Offensive language detection is a critical task in natural language processing, particularly in the context of online discourse, where harmful content can spread rapidly. Identifying offensive language is challenging due to the varied ways in which offense is conveyed, including subtle linguistic cues, code-mixing, and cultural context. Code-mixing is a prevalent phenomenon in a multilingual community, and the code-mixed texts are sometimes written in non-native scripts. Systems trained on monolingual data fail on code-mixed data due to the complexity of code-switching at different linguistic levels in the text.

This shared task presents a corpus for offensive language identification of code-mixed text in Dravidian languages (Tamil-English, Malayalam-English, Kannada-English, and Tulu-English). This task is further complicated in low-resource languages where limited annotated datasets exist for offensive speech detection.

This shared task presents a gold-standard dataset for offensive language detection in Tamil, Malayalam, Kannada, and Tulu, enabling researchers to develop robust classification models. The dataset consists of social media comments and posts that are categorized into four classes:

Not Offensive (NO): Content without any offensive elements.
Offensive Untargeted (OU): Offensive content that is not directed at a specific individual or entity.
Offensive Targeted (OT): Direct attacks on an individual or group, including hate speech targeting a community, ethnicity, caste, or gender.
Not Tamil/Not Malayalam/Not Kannada/Not Tulu (NT): Content that does not contain the Tamil, Malayalam, Kannada, or Tulu languages.

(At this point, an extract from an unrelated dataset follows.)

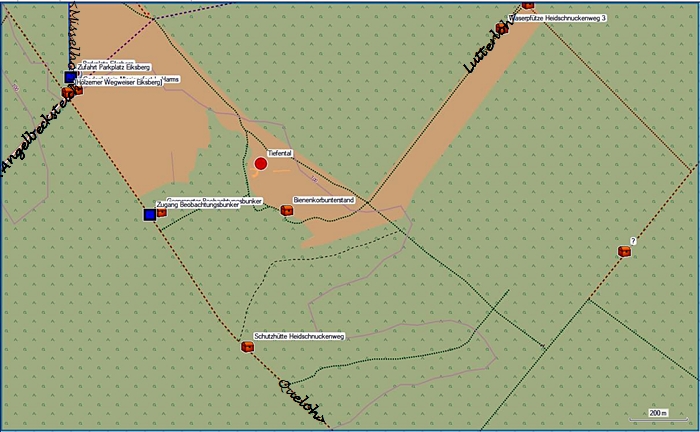700x432 pixels.
Task: Select chest icon next to Zugang Beobachtungsbunker square
Action: [162, 211]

The primary goal of this shared task is to build and evaluate systems that can automatically classify social media text into these four categories. Participants will be provided with training, development, and test datasets to develop their models. Given the real-world class imbalance in offensive content, models must be designed to handle the skewed distribution of data effectively.

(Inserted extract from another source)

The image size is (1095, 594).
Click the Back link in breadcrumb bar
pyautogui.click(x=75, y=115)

As far as we know, this is the first shared task on offensive language detection in Tulu. By organizing this task, we aim to foster research in under-resourced languages, improve computational approaches for offense detection in multilingual and code-mixed settings, and contribute to the responsible use of AI in moderating harmful content online.

Broad Categories

Natural Language Processing (NLP)
Machine Learning (ML)

Use Cases

Offensive language detection is a crucial task in natural language processing, particularly in the era of digital communication, where social media platforms serve as primary spaces for public discourse. The rise of online abuse, cyberbullying, hate speech, and toxic interactions necessitates the development of automated systems that can detect and mitigate offensive content. The challenge becomes even more complex due to code-mixing with Kannada, English, and other languages, as well as the use of non-native scripts, making traditional offensive detection models ineffective.

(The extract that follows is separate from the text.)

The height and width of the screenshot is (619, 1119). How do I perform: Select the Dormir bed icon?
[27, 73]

By releasing a gold-standard dataset of offensive comments collected from YouTube discussions on news, entertainment, and social issues, this shared task aims to:

Enable researchers to develop robust offensive language detection models for the Dravidian languages Malayalam, Tamil, Kannada, and Tulu.
Assist social media platforms in moderating harmful content and ensuring safe online interactions.
Support law enforcement agencies and policymakers in identifying and mitigating the spread of hate speech, cyberbullying, and targeted abuse.
Help businesses and brands monitor online discourse related to their products, ensuring that discussions remain civil and constructive.

This shared task will bring together academia, industry, and social media platforms to develop AI-driven solutions for identifying offensive content in the Dravidian languages, contributing to safer and more inclusive digital spaces.